**TASK DETAILS:**
Count the lines below holding "agent" and answer with that number only.

**DATA TO USE:**
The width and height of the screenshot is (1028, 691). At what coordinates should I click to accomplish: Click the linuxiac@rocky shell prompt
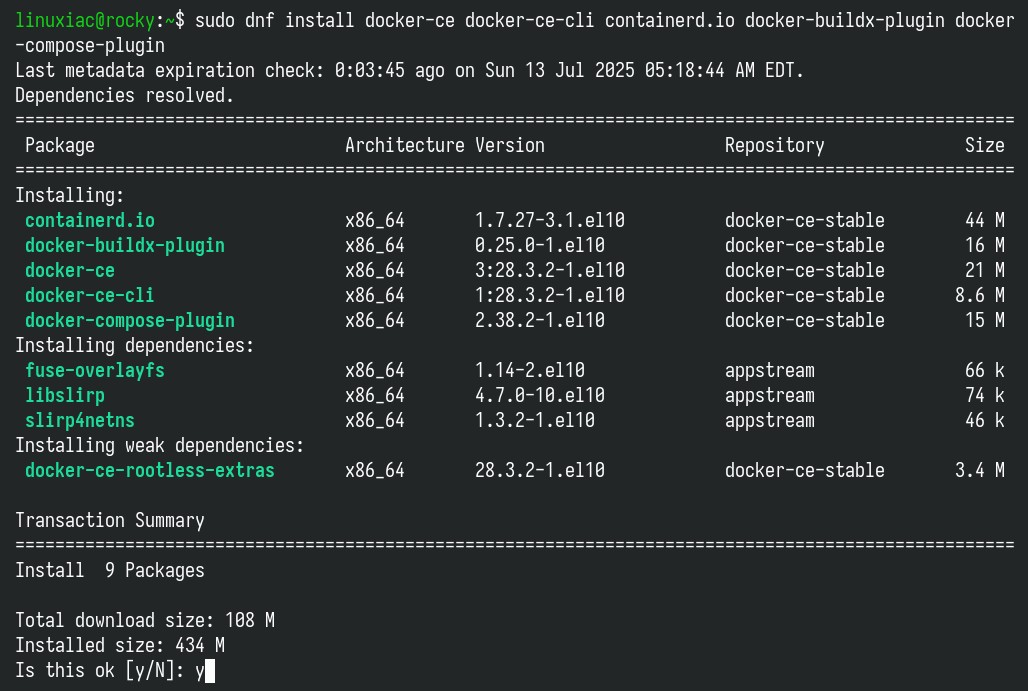pyautogui.click(x=85, y=20)
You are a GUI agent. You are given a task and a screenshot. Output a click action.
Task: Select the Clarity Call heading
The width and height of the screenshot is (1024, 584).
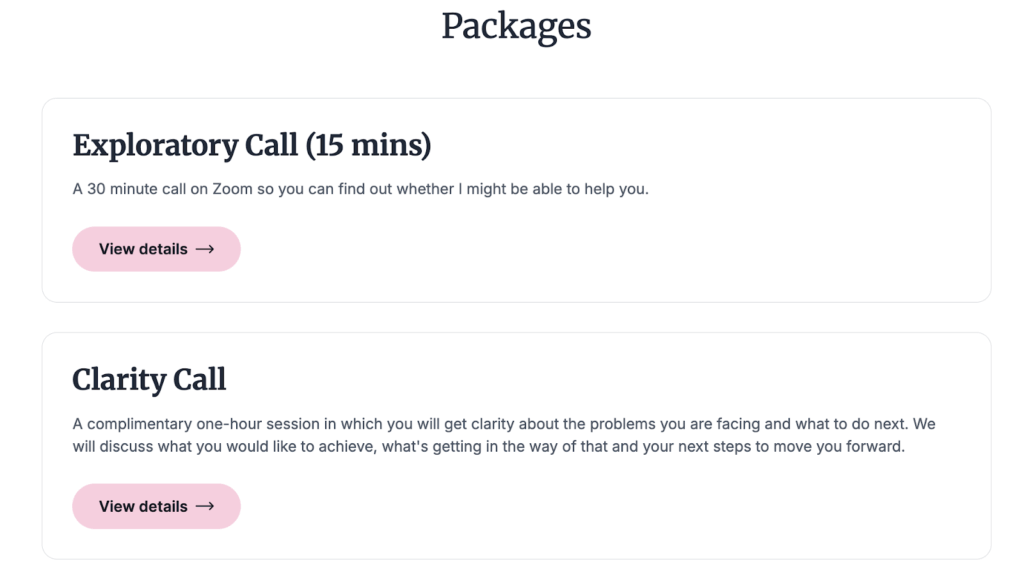tap(148, 381)
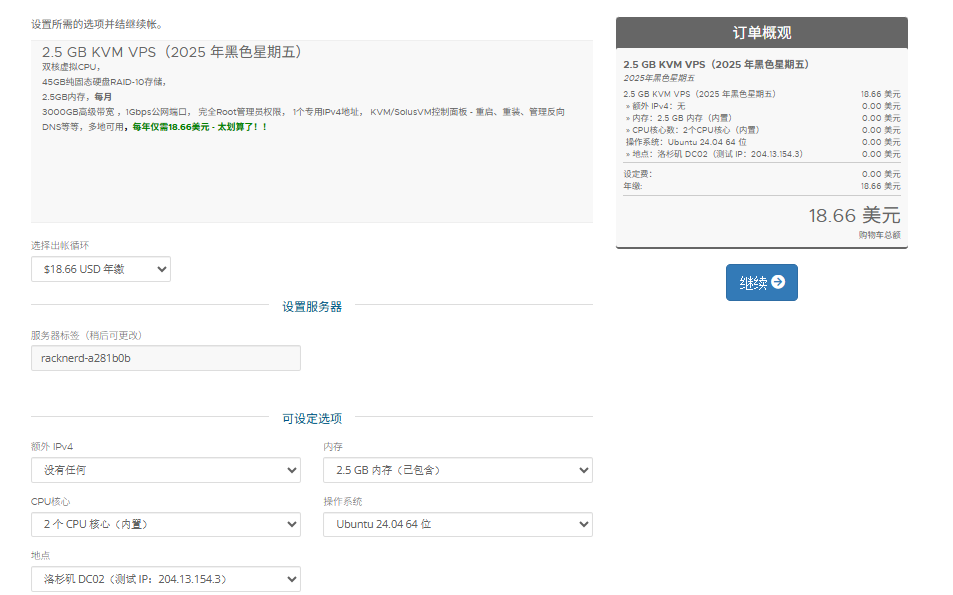
Task: Open the 操作系统 Ubuntu 24.04 dropdown
Action: [457, 524]
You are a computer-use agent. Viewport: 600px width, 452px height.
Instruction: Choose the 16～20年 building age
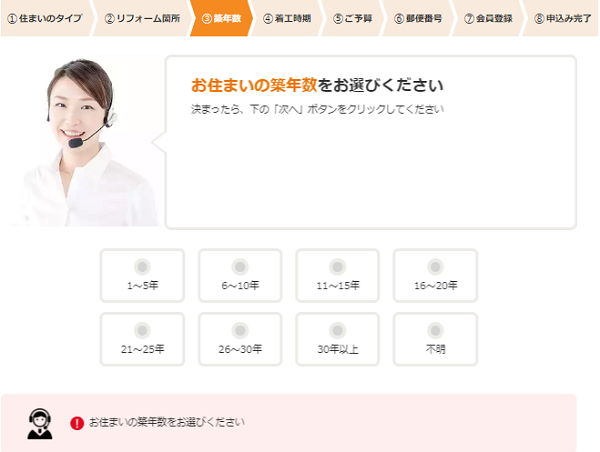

**OUTPUT FOR THIS TASK:**
2